Becker and Max Lerner were a kind of odd pair, I thought, when I discovered their correspondence. Becker was known as a very reserved man who provoked people intellectually but seldom if ever caused personal irritation. Lerner’s dramatic political stances and ideological shifts, on the other hand, made many enemies all over the spectrum—Murray Rothbard’s splenetic diatribe against him (it begins, “All my life, it seems, I have hated the guts of Max Lerner”) probably marks the high or low point of this rancor—while his ideas were seldom as substantial as Becker’s.

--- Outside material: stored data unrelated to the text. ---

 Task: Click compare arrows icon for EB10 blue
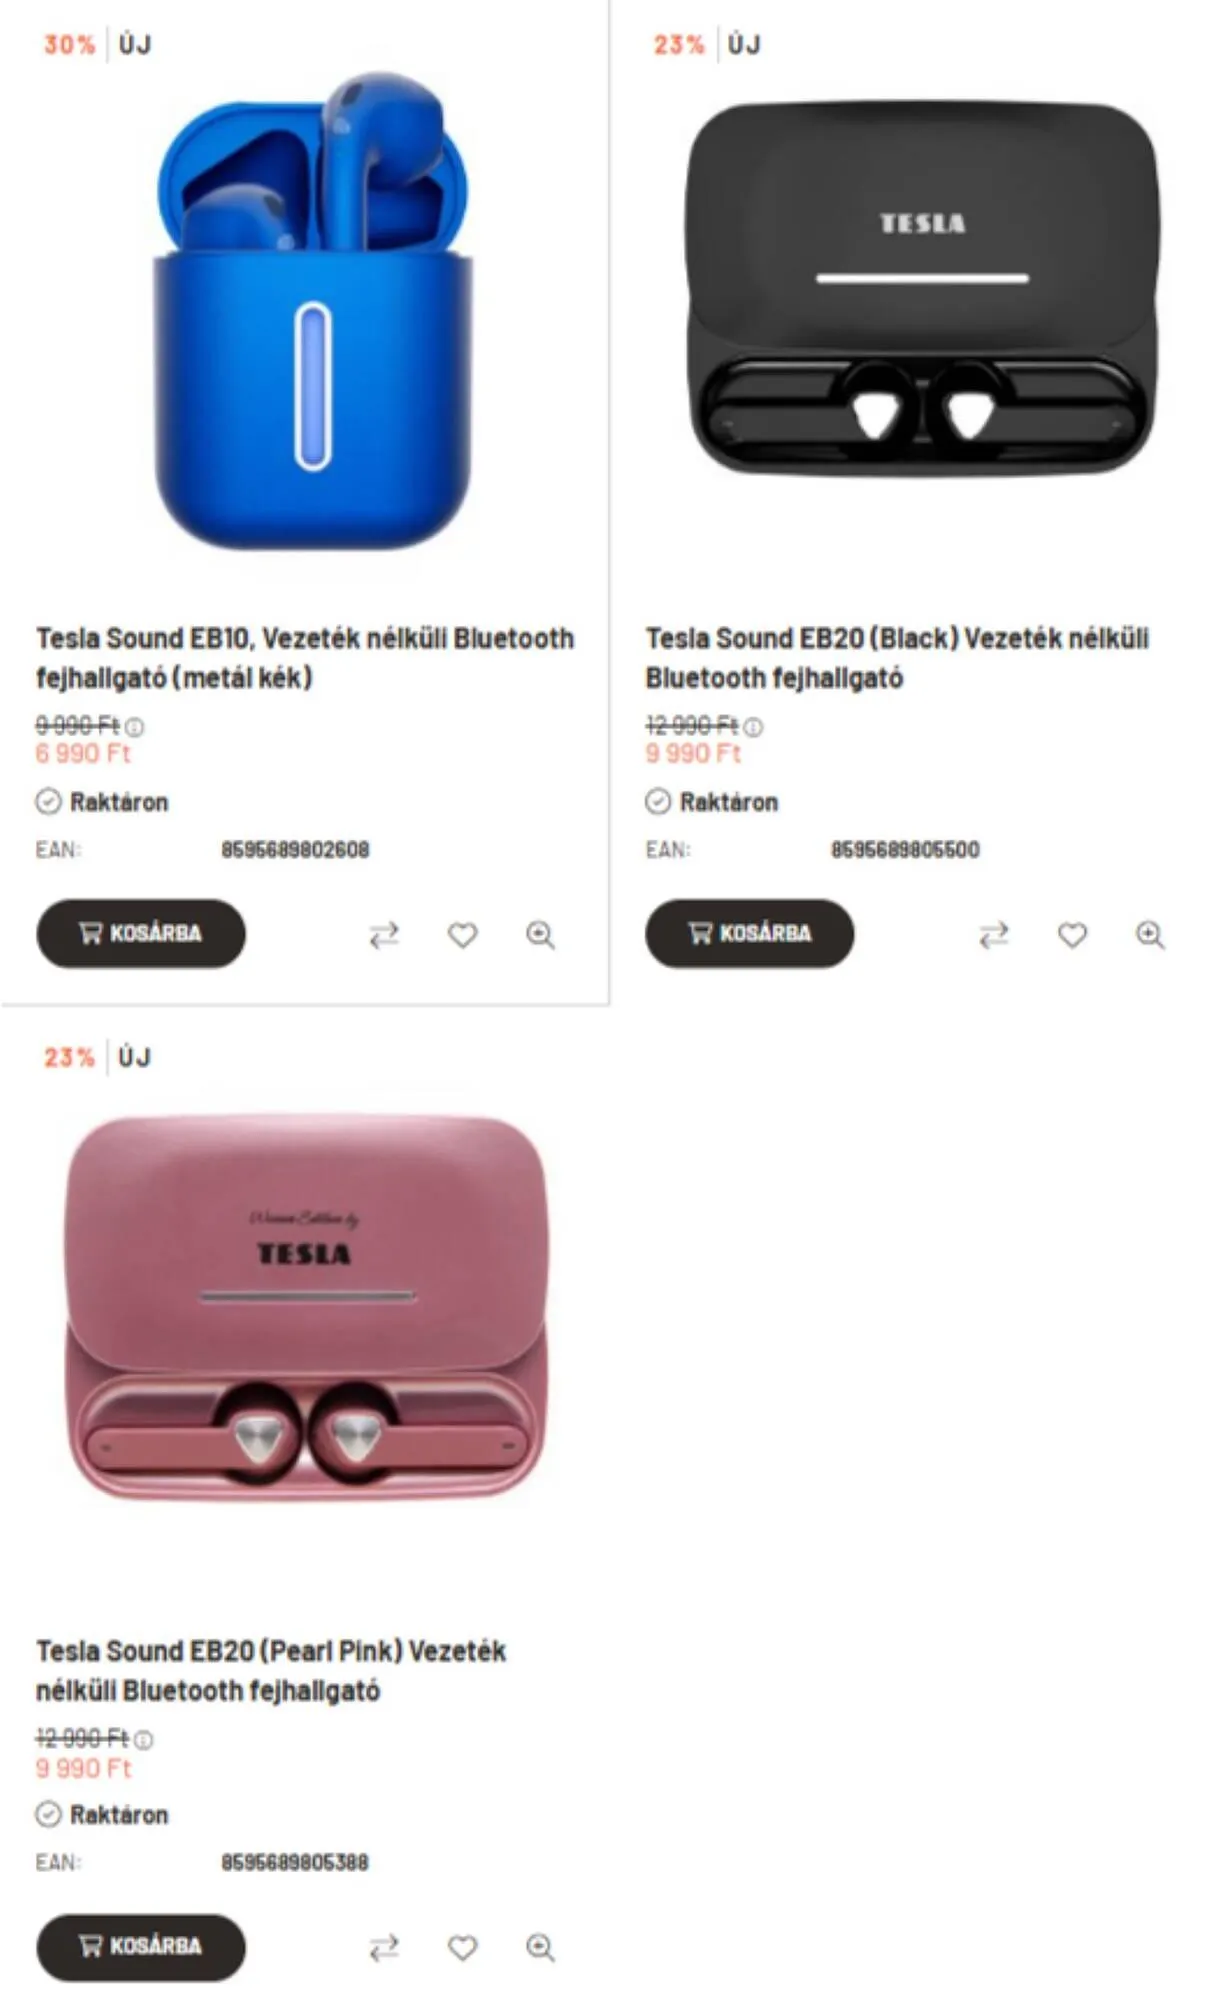click(384, 935)
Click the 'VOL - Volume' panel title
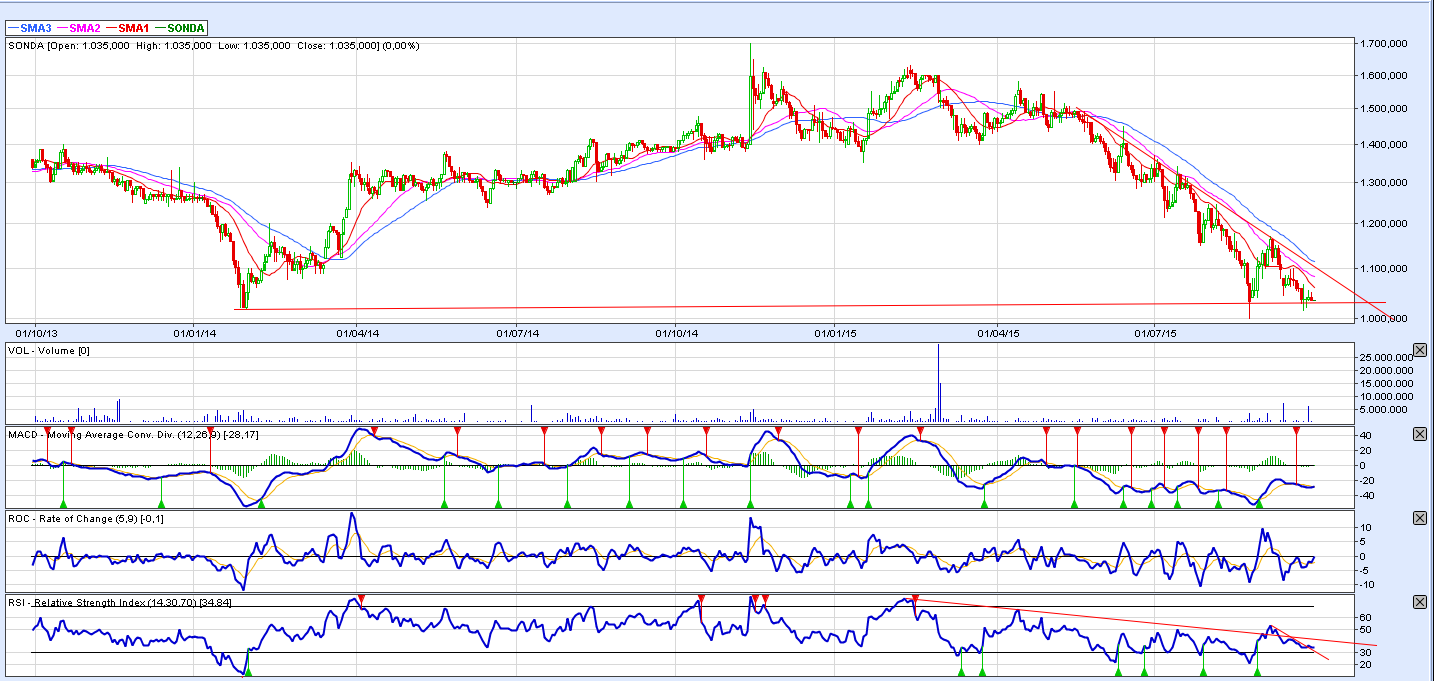The width and height of the screenshot is (1437, 681). (x=47, y=350)
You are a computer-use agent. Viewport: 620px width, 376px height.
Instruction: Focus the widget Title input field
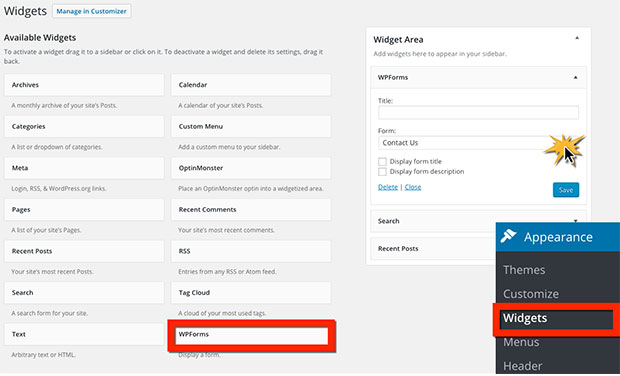tap(478, 113)
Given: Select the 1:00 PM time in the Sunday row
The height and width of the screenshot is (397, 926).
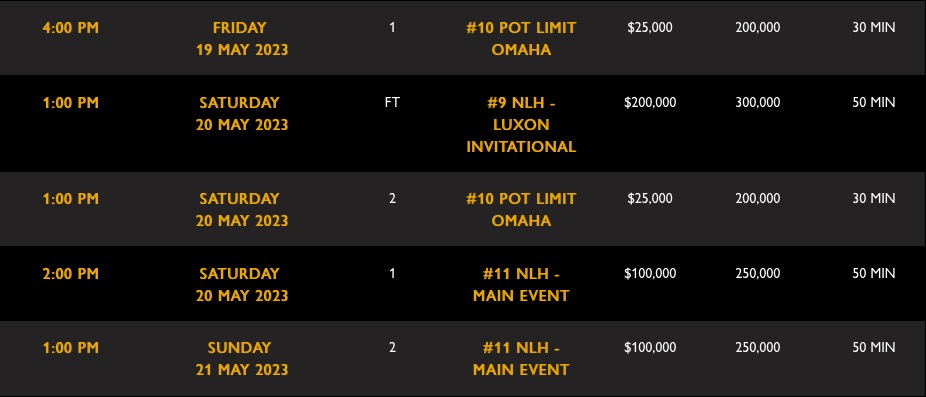Looking at the screenshot, I should 70,349.
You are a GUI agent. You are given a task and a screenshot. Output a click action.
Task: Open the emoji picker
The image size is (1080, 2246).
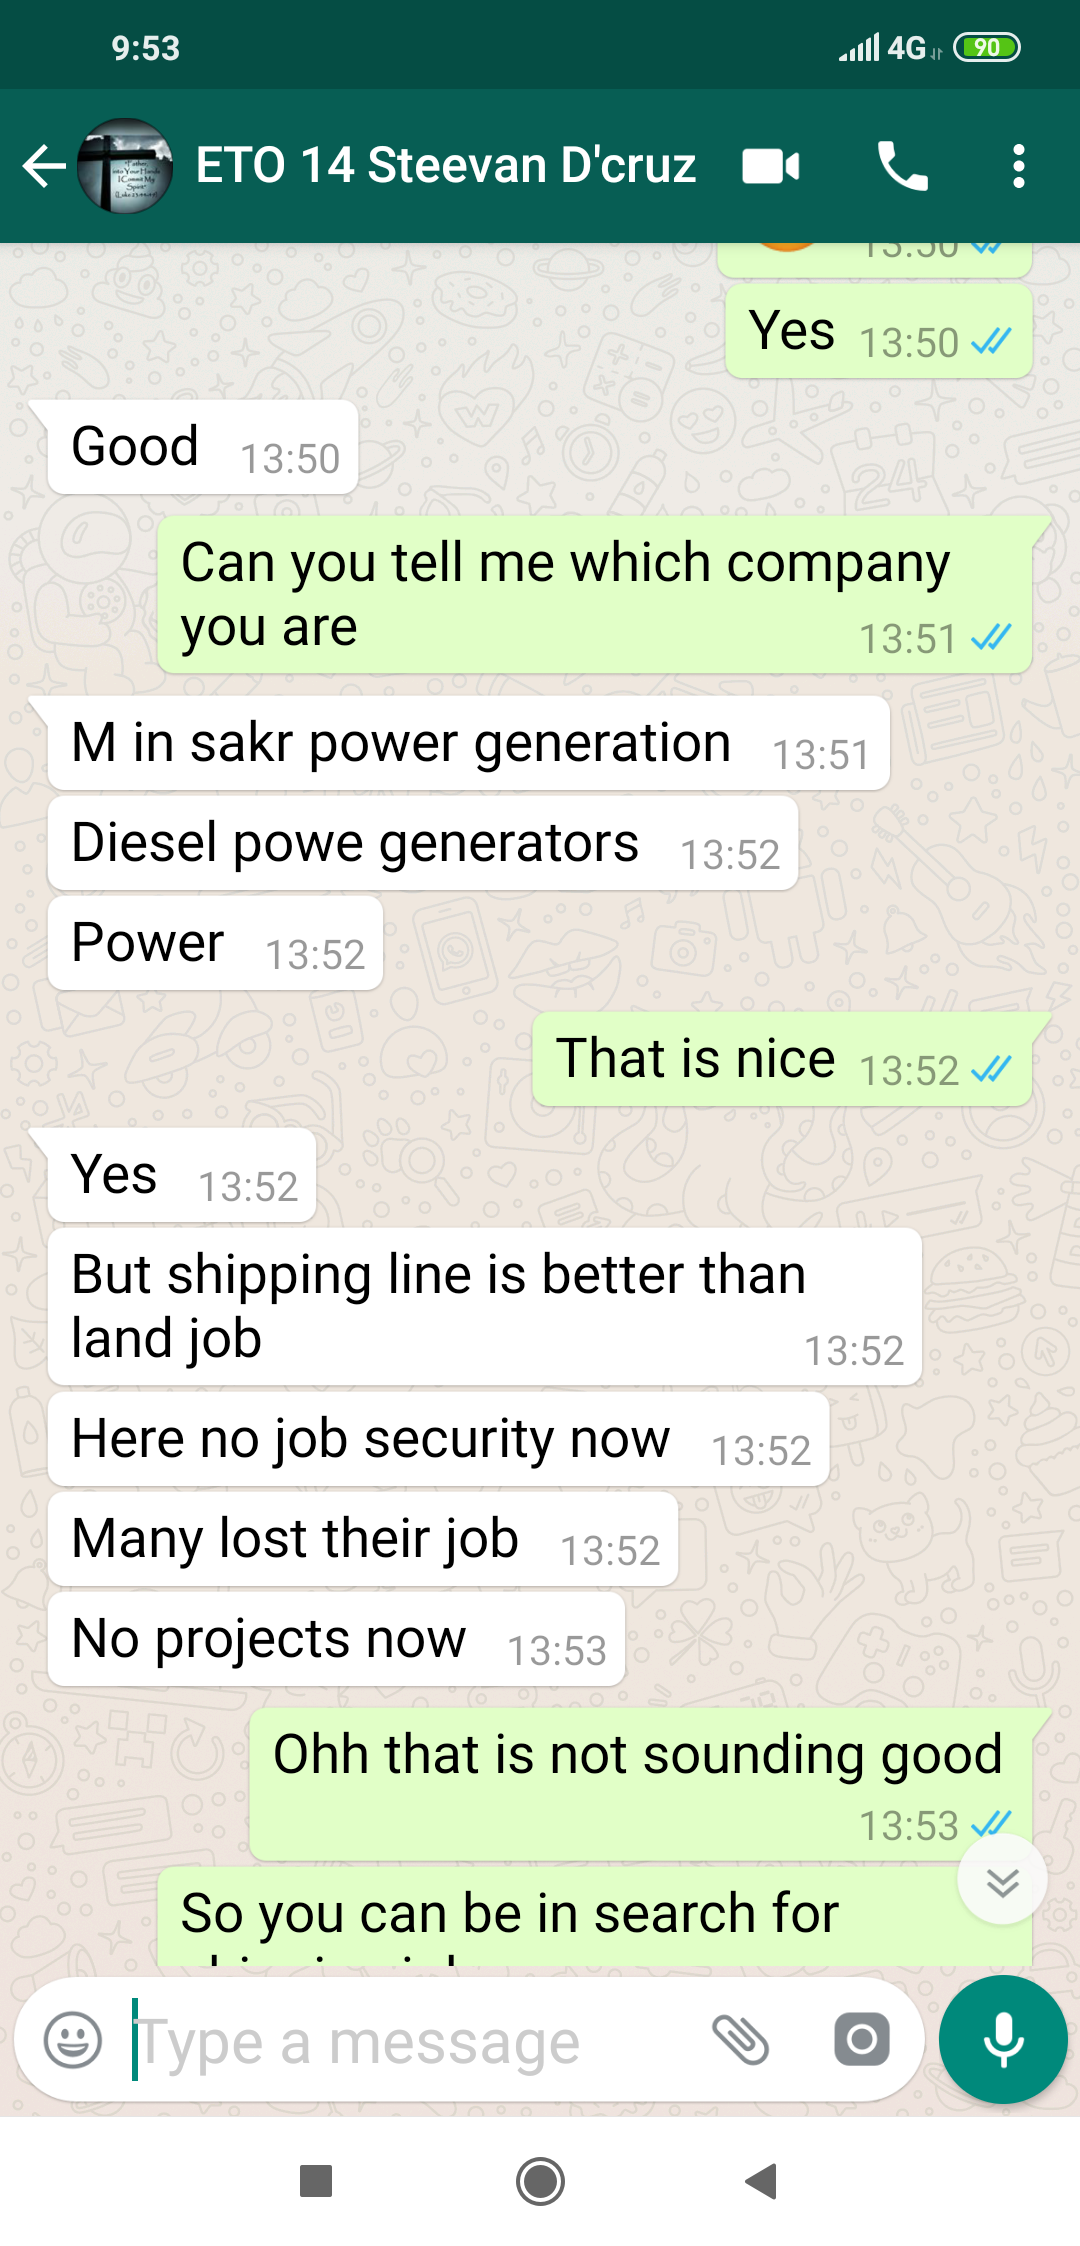[x=73, y=2040]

So I looked at Lerner’s biography, by Sanford Lakoff, which described men like Becker and Alvin Johnson as an “old goy network” “not only free of prejudice but positively disposed to encourage members of minorities.”
That seems to me to be a little too neat as a historical explanation (although, to be fair, Lakoff in this passage is not really looking to explain why people helped Lerner, just to note that Lerner was helped by gentiles), and further research would need to look closely at individual cases to tease out various motivations for as well as methods of aid and counsel.
Becker, for what it’s worth, seems to have followed a pattern of caring not only very deeply for some of his Jewish students, but for their whole families and, if I can be freely speculative here, may have felt a sort of extended membership in “the tribe.” He frequently wrote letters not only to his students but often to their wives and occasionally to their children. Michael Kammen’s collection of Becker’s letters (titled What Is the Good of History?) contains a number of nonsense poems that Becker wrote for Max Lerner’s daughter Constance—a bizarre choice on strictly scholarly grounds if a revelatory one for psychobiographical ones. Becker also seems to have been misrecognized as a Jew on occasion—he joked with Leo Gershoy in 1931 that he once overheard himself referred to as an example of one of the “very good Jews” in the history profession.
For whatever reason, Becker worked hard for his Jewish students to get them jobs, and in many cases, he and they won out—the AHA now awards an annual prize in Leo Gershoy’s honor, which is a mark of pretty great success. But it was obviously also more than a personal success for Gershoy or for Becker, and their success is a potential model for change within the academy. Especially today, the lesson of academics from different ranks working together against concerted opposition is both inspiring and valuable.
 The work of David Hollinger, especially in Science, Jews, and Secular Culture: Studies in Mid-Twentieth Century American Intellectual History (Princeton: Princeton University Press, 1996) is obviously an indispensable foundation for any further work here.
 I am focusing on Jews and Gentiles here because the cases of African Americans and women are slightly different for two reasons. One, Jews—or, rather, Jewish men—have had far more success assimilating wholly into the mainstream of academic culture; two, as Brown notes, Jews lacked a network of alternative institutions which could provide at least some jobs outside the “establishment”—African Americans had HBCUs and women had women’s colleges. But the point remains that more intensive studies are also needed to study the actual work that went into breaking down hiring barriers for women and African Americans—down to who voted how, if possible.
 Lakoff, Max Lerner: Pilgrim in the Promised Land (Chicago: University of Chicago Press, 1998), 55-56.
 Kammen, ed., What Is the Good of History? (Ithaca: Cornell University Press, 1973), 145.